EXERCISE DETAILS => Each line of the data below must be reproduced without any change.

Stored records =>
# # # # # # #
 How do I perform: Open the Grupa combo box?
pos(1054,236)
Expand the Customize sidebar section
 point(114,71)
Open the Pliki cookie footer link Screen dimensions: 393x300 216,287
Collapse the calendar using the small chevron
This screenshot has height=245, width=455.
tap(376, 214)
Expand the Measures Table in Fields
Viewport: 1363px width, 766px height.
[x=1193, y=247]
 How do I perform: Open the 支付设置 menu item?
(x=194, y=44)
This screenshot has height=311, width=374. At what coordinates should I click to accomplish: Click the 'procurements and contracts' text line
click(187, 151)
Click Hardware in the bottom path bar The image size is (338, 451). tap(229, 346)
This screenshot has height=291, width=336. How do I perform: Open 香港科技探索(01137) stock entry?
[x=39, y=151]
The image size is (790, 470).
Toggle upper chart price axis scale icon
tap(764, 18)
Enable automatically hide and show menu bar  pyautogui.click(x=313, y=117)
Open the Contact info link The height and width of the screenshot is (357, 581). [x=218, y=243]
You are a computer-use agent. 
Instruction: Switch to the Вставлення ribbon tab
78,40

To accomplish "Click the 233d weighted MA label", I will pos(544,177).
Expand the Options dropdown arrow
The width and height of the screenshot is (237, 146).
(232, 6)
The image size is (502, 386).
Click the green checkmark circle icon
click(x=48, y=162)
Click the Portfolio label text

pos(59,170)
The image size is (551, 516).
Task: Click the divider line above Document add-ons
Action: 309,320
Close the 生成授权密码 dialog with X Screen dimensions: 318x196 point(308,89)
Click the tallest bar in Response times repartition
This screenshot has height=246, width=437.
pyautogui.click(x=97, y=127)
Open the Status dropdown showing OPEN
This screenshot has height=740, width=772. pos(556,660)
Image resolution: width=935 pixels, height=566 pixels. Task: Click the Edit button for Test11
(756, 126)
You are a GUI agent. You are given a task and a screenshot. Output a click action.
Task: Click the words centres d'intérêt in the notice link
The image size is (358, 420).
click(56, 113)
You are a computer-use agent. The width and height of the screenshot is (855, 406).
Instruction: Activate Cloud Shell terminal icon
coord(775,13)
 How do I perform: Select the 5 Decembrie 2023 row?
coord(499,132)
# # # # # # #
PROBLEM SOLUTION =>
 How do I perform: Open the Grupa combo box?
pos(1054,236)
Expand the Customize sidebar section
 point(114,71)
Open the Pliki cookie footer link Screen dimensions: 393x300 216,287
Collapse the calendar using the small chevron
This screenshot has height=245, width=455.
tap(376, 214)
Expand the Measures Table in Fields
Viewport: 1363px width, 766px height.
[x=1193, y=247]
 How do I perform: Open the 支付设置 menu item?
(x=194, y=44)
This screenshot has height=311, width=374. At what coordinates should I click to accomplish: Click the 'procurements and contracts' text line
click(187, 151)
Click Hardware in the bottom path bar The image size is (338, 451). tap(229, 346)
This screenshot has height=291, width=336. How do I perform: Open 香港科技探索(01137) stock entry?
[x=39, y=151]
The image size is (790, 470).
Toggle upper chart price axis scale icon
tap(764, 18)
Enable automatically hide and show menu bar  pyautogui.click(x=313, y=117)
Open the Contact info link The height and width of the screenshot is (357, 581). [x=218, y=243]
You are a computer-use agent. 
Instruction: Switch to the Вставлення ribbon tab
78,40

To accomplish "Click the 233d weighted MA label", I will pos(544,177).
Expand the Options dropdown arrow
The width and height of the screenshot is (237, 146).
(232, 6)
The image size is (502, 386).
Click the green checkmark circle icon
click(x=48, y=162)
Click the Portfolio label text

pos(59,170)
The image size is (551, 516).
Task: Click the divider line above Document add-ons
Action: 309,320
Close the 生成授权密码 dialog with X Screen dimensions: 318x196 point(308,89)
Click the tallest bar in Response times repartition
This screenshot has height=246, width=437.
pyautogui.click(x=97, y=127)
Open the Status dropdown showing OPEN
This screenshot has height=740, width=772. pos(556,660)
Image resolution: width=935 pixels, height=566 pixels. Task: Click the Edit button for Test11
(756, 126)
You are a GUI agent. You are given a task and a screenshot. Output a click action.
Task: Click the words centres d'intérêt in the notice link
The image size is (358, 420).
click(56, 113)
You are a computer-use agent. The width and height of the screenshot is (855, 406).
Instruction: Activate Cloud Shell terminal icon
coord(775,13)
 How do I perform: Select the 5 Decembrie 2023 row?
coord(499,132)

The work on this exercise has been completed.